Pixel coordinate grounding data:
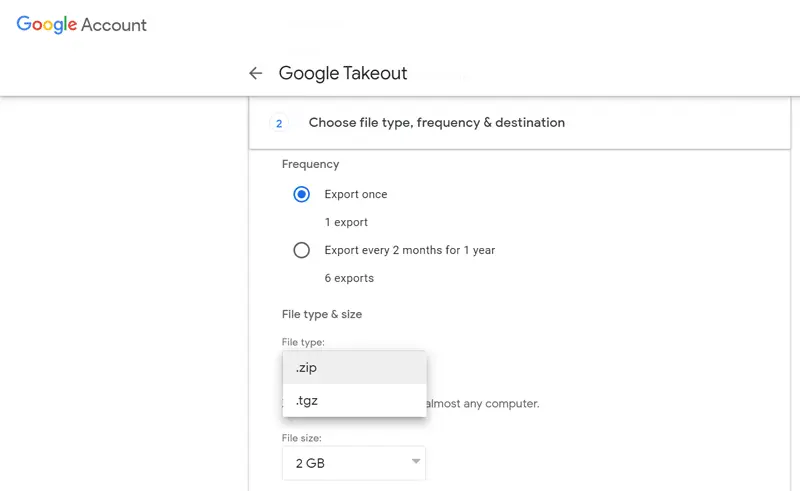
Task: Click the Account text in the header
Action: pos(114,25)
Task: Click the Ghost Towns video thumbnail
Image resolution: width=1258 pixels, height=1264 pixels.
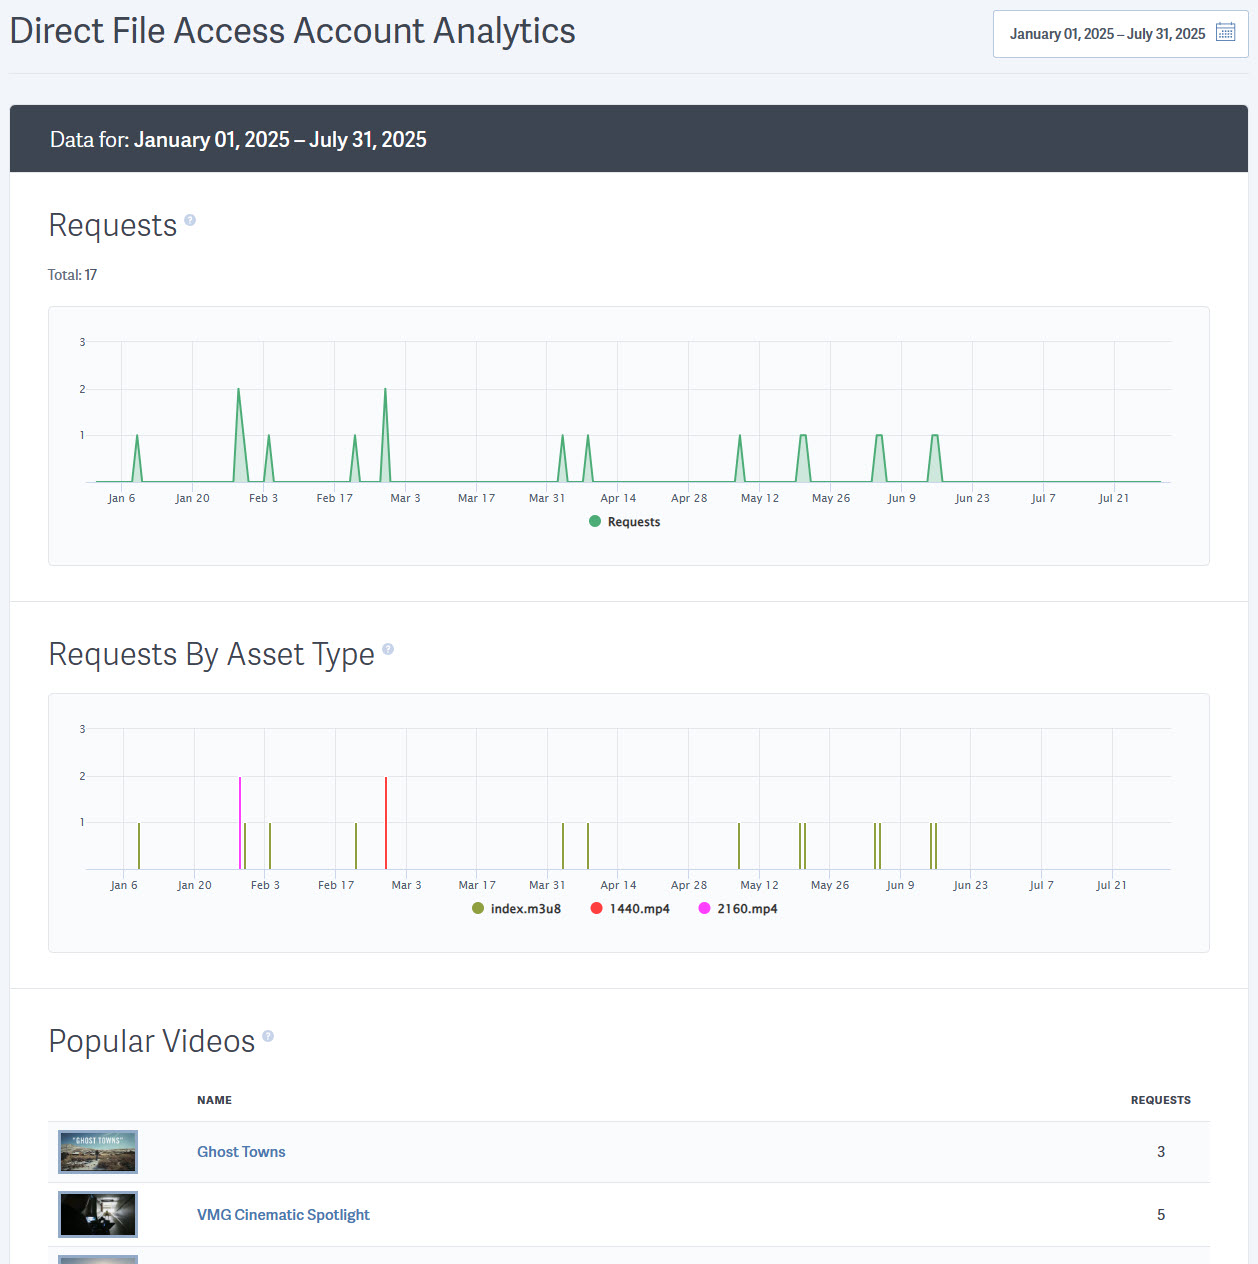Action: click(97, 1152)
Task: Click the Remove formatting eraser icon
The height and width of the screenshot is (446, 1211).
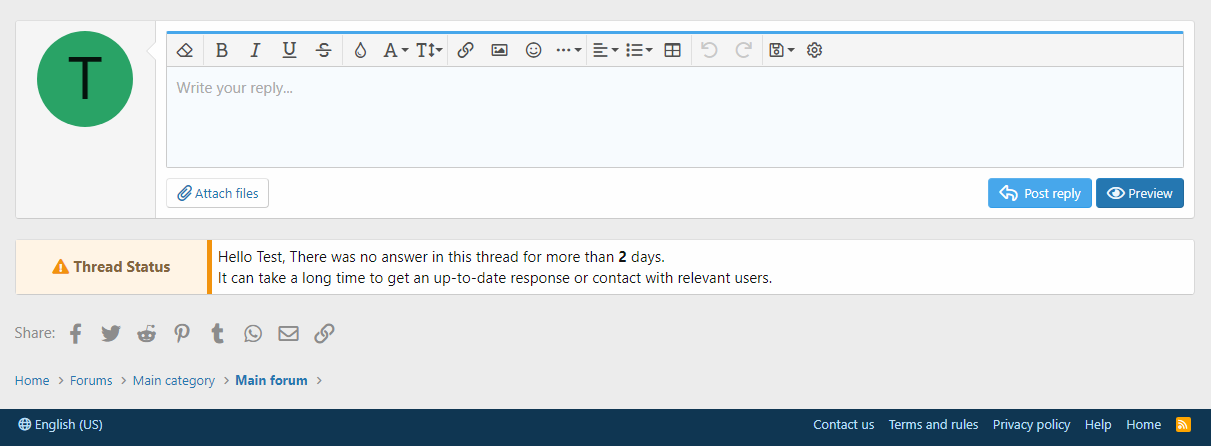Action: pyautogui.click(x=184, y=50)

Instructions to follow: Only the lines from the one containing "The height and" through the last line of the data belong in the copy, both included and reproduced exactly. Pictures do not.

Written reply:
The height and width of the screenshot is (446, 1211).
Action: pyautogui.click(x=184, y=50)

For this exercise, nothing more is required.